There were mutterings. I was very glad I had been observed on Tuesday instead of on Thursday as planned. I may have said so.

I called out, “You all understand the assignment for Tuesday, right?” over the hubbub as they left.

The projector. It was all the fault of the projector.

My Aussies left me some terrific feedback at oDesk, mentioning that I had done their job in 1/5 the time other providers had estimated. I’m thinking that it may just be that people who are willing to work for very low wages don’t feel any great need to work fast. They know they’re being exploited, so why should they make big efforts for their exploiters?

On the other hand, it is conceivable that I’m special in the sense that Friedman uses for the word. Not unique, but being able to write SEO copy both well and fast could be a special skill. When we were talking about 21st century skills, I showed the students The World Is Flat as an example of a physical book we could use for our imaginary paper, so they could practice citing a book. I told them about Friedman’s idea of the three kinds of workers who would have jobs in the 21st century.

“We can’t be the cheapest,” I pointed out. “We live in the United States, so we can never compete on price. So the three kinds of American workers who’ll survive, according to this book, are workers who have to be physically present, very special workers, and workers who can be very flexible.”

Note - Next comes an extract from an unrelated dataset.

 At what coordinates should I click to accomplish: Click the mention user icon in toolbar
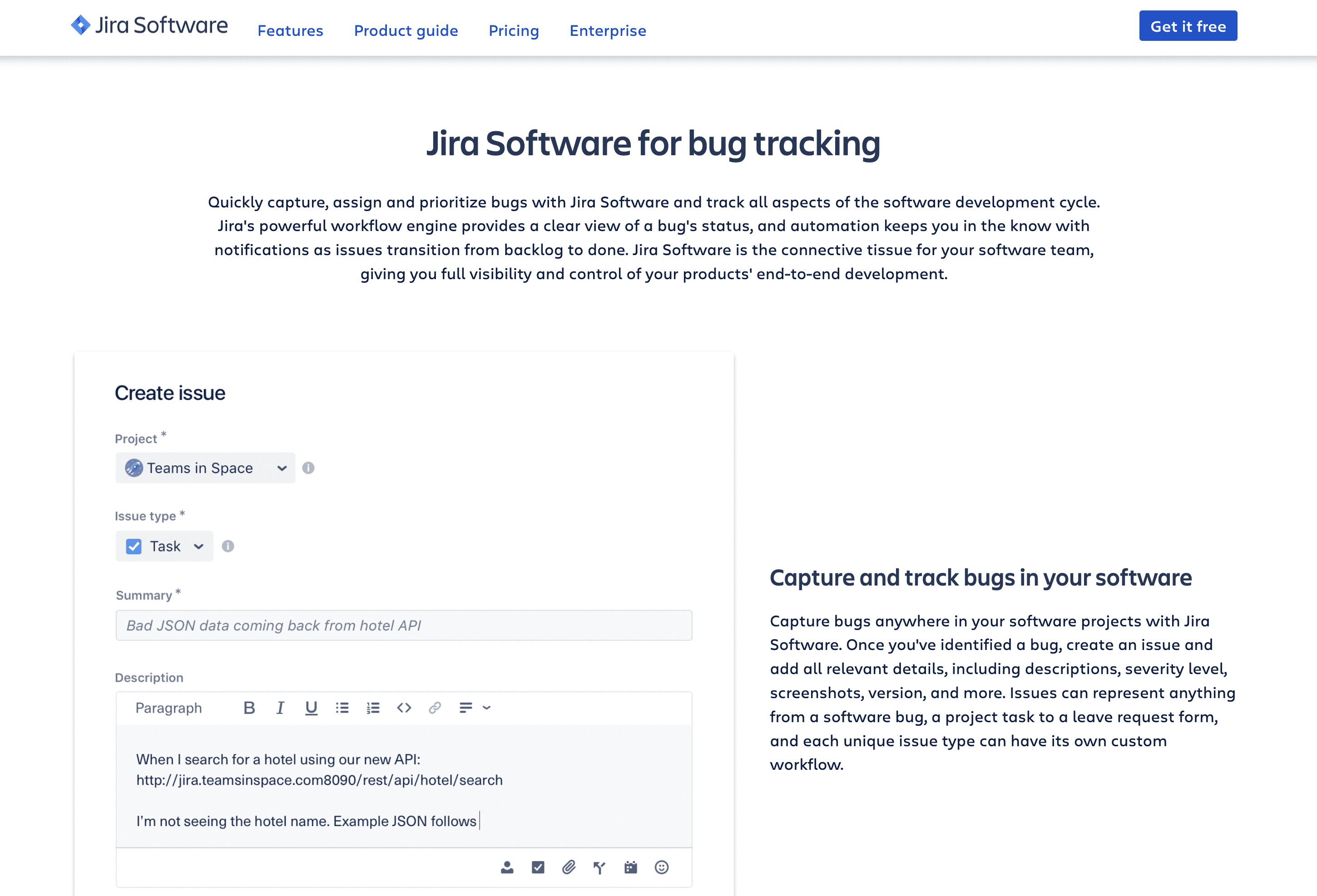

They had trouble grasping the idea of in situ workers. “Like manual laborers?” one asked. I agreed, but also pointed out that personal services and health care required physical proximity. One came up with resort management, which seemed like a good example. The idea of being especially good at something seemed to depress them. I shared Friedman’s example of Michael Jordan, but that distracted them. I will be happy to share all their random thoughts on Michael Jordan with you some time. It was like the children’s sermon at church.

It does seem as though being special is unattainable. It is like the advice in Do You Matter? about not allowing yourself to be commoditized. At oDesk, people are looking for human workers as commodities. They aren’t looking for the one special person for the job, but for quick turnaround at low prices. It is possible that being really fast is special enough for me to be competitive there. It’s also possible that my willingness to work in a place that is perceived as an electronic slave market makes me look like more of a commodity to private clients.

Still, adaptability is available to us all. The students perked up at the thought of being really flexible. Not enough that they managed to come up with good examples of thesis statements for the topic, but they did learn MLA style citations, and we all survived, so I’m not complaining.